Nostalgia de la luz, de Patricio Guzmán

En un Chile lastrado por cuerpos que no aparecen y por el mito de tener un paisaje natural cuyos contornos están desprovistos de historia (o tragedia) este documental del director de Chile, La Memoria Obstinada (1997) viene a conectar ambas cosas de manera inesperada y arrebatadora.

Guzmán entrevista a los astrónomos que estudian el origen del universo desde los observatorios del norte del país. En la misma zona y en paralelo, se mueven por las arenas las mujeres que aún buscan a los ejecutados por la dictadura pinochetista.

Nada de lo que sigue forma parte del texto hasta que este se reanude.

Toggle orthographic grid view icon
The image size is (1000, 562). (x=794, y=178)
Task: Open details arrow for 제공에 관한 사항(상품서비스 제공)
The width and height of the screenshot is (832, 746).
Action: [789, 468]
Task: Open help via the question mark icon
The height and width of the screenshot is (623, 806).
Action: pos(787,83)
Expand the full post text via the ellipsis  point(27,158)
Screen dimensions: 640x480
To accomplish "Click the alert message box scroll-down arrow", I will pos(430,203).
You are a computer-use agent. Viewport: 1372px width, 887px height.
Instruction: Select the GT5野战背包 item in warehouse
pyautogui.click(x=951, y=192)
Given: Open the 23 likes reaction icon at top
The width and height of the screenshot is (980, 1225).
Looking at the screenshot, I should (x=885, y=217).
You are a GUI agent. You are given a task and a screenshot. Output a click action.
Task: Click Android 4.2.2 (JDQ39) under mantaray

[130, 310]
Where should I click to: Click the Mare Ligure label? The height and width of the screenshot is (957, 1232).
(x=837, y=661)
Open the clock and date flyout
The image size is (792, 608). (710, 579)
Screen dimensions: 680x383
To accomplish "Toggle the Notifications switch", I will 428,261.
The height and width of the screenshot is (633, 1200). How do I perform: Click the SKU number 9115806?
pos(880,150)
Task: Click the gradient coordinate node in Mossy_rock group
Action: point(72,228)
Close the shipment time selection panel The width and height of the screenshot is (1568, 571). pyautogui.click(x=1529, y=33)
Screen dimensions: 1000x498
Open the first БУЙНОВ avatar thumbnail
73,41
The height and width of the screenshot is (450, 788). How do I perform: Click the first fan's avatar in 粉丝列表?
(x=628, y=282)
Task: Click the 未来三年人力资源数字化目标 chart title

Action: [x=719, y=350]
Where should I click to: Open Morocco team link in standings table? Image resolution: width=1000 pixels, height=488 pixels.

Lo interesante es que el tono de Guzmán –quien también hace la narración en off- habla desde la perplejidad antes que la denuncia. Del paralelo entre la grandeza cósmica de las estrellas y la fragilidad del cuerpo humano emerge una mirada que esquiva la religión pero que apunta a la trascendencia.

La búsqueda de los científicos construye saber a partir de un eterno falso presente: la luz que recibimos de las estrellas es una postal de su existencia  hace mucho tiempo atrás. La búsqueda de las mujeres intenta recuperar un pasado personal para cerrar un dolor que se repite en sus cabezas.

Y el saber de los números y los datos no es inocente ni escapa a su contexto, como apunta Guzmán cuando entrevista a un ex prisionero político que recuerda cómo sus carceleros prohibieron un taller de astronomía, temerosos de que los internos escaparan guiados por las estrellas.

La ciencia de la desaparición y la desaparición de la ciencia: a las operaciones sistemáticas de eliminación de personas que la dictadura efectuara en el desierto se opone la duda de los astrónomos sobre los límites de su saber. “¿Dónde están?”, la vieja pregunta de las marchas por los detenidos desaparecidos aquí también es la interrogante que los analistas se hacen respecto a las estrellas que nos dieron origen.

El presente no existe”, explica un científico, aludiendo a la fracción de segundo que transcurre entre  sus gestos y el registro mecánico que hace de ellos la cámara de Guzmán. Es el pie para la lectura política más profunda del documental. El presente puede ser como el desierto: plano, inmutable, eterno. Pero recorrido por un pasado subterráneo, donde los antiguos indígenas se cruzan con los mineros abandonados y los detenidos fusilados.

Un presente que no existe desemboca en un futuro que nunca llega y heridas que jamás cierran. Se puede tener nostalgia de la luz que esperamos de las estrellas o de la luz que ilumine crímenes históricos. Pero lo que finalmente emociona es que a los astrónomos y a las mujeres de ese desierto los hermana el haber mantenido sus búsquedas donde otros han preferido la ignorancia o el olvido.